Something he saw at the outer door put the great recruiter into defense mode. Two pillars, one on each side of the door, supported some kind of creature. “Hallux,” he whispered, “bring the flashlight.” Hallux took a dim torch out of his back pocket, tapped the bottom a few times with his hand to get some shine, and pointed the beam at the door.

‘Tails of two giant pythons; ornamental, I think, ‘said Hallux.

By now, the moon had danced for the last time. From somewhere in the cosmos, fragments of sunlight had begun to flicker over Eziama, making every detail of creation more noticeable.

Gilbert made a monkey face and chuckled mindlessly. He quickly leaned over and grabbed a handful of damp soil, popped half into his mouth, and began to chew and swallow.

Taken by surprise, Hallux opened his palm and slapped Gilbert across the mouth. Half of the sand came out of his mouth. It was red and sticky.

Gilbert laughed and thanked the angry recruiter for the slap.
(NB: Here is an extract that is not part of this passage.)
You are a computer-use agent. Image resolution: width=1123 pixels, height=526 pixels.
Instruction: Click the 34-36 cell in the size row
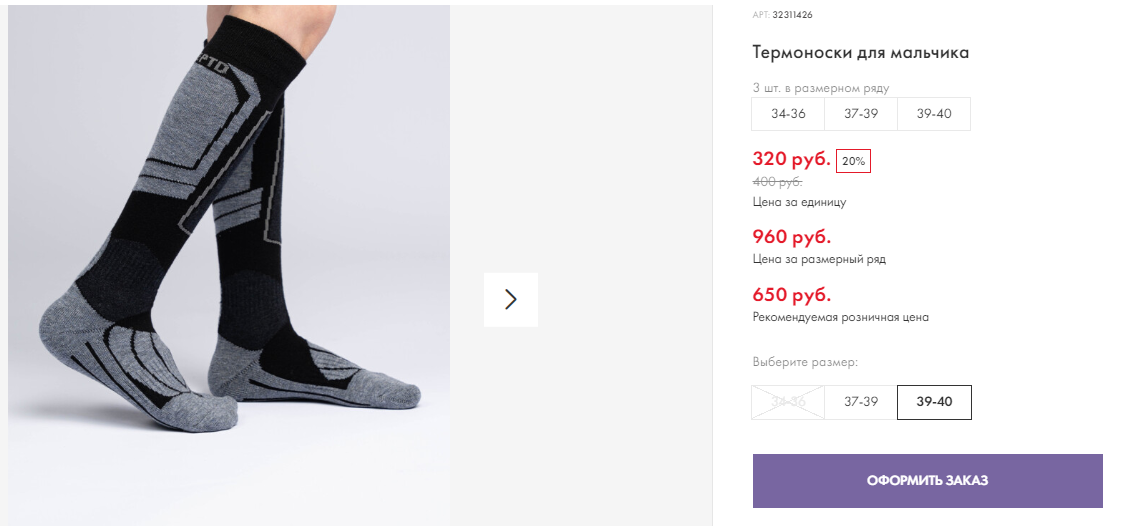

Suspecting Gilbert’s motivation, the huge recruiter said: ‘He is a fool who fights without fear of death. You are exactly what Biafra needs to win the war: men who feel no pain.

‘Say nothing. If so, speak gibberish, ” Gilbert warned himself. He knew they were provoking him to speak, to disagree to confirm that he was not a fool, he was only playing one.

Actions, not words, he told himself. To survive it had to be credible. “Act like a goat,” said an inner voice. Gilbert leaned over and planted the four branches in the ground. The recruiters were ready for him. They moved to his side, grabbed him by the elbow, yanked him, and straightened him. ‘Keep moving.’

Soon they reached the outer door. All of Gilbert’s hopes of staying alive hinged on the closed door. How would they handle it without opening the door? If the angry recruiter tried to break open the door, the noise would alert the villagers who would be gathering and persuade them to release him. Until now no one had come to his rescue, but that would not last. He could feel that, as is always the case, no one wanted to be the first to rattle the cat.

” Okokpa, the red comb alpha rooster, ” he had chanted non-stop since Gilbert’s ordeal began, and that should have alerted all the villagers that all was not well in Eziama. Where was Jimmy, the village dog, who heard and investigated all the events in Eziama?

God, not man or animal, will set you free. You worry too much, ‘he warned himself, but the worries didn’t go away. Why didn’t his captors bother with the closed door? Were they willing to throw it across the peaks and into the narrow streets? If they tried to force him to climb the fence, he knew what to do: Refuse. His disappearance here behind the door, where in the morning everyone would see his body and bury it, would be better than dying on the battlefield.

He wished he could predict the future, what would happen to him in an hour and at the end of the day. That the future was hidden from him made his fear worse. He could face death, but please God tell him the time, the day, so he can prepare, he prayed.

Calmly, the giant recruiter reached into the lower left side pocket of his jacket and pulled out a jingling woolen bag. He untied the rope, pulled out five rusty nails, held them between his lips, and began to exchange them, one after the other, to open the lock.

On his fourth try, the lock opened. Gilbert felt his soul flee from his body. By giving up so easily, he had contributed to his own death. Fooling around, he had let the recruiters take advantage of him. Direct confrontation with his captors would have had a better result for him, he reflected, regretting that he had gone the fool’s way.

Methodically, the fat recruiter returned the five nails to the bag, secured the rope, and put it in his pocket. Hands free, he tugged on the door ties at the same time.

“Move,” Hallux ordered, followed by a kick to the rear. Gilbert staggered toward the narrow, lonely street.

“In what way, Max?” Hallux asked.

Maxwell took several seconds to clear his mind and get it right, then he pointed his finger and the recruits turned right with Gilbert.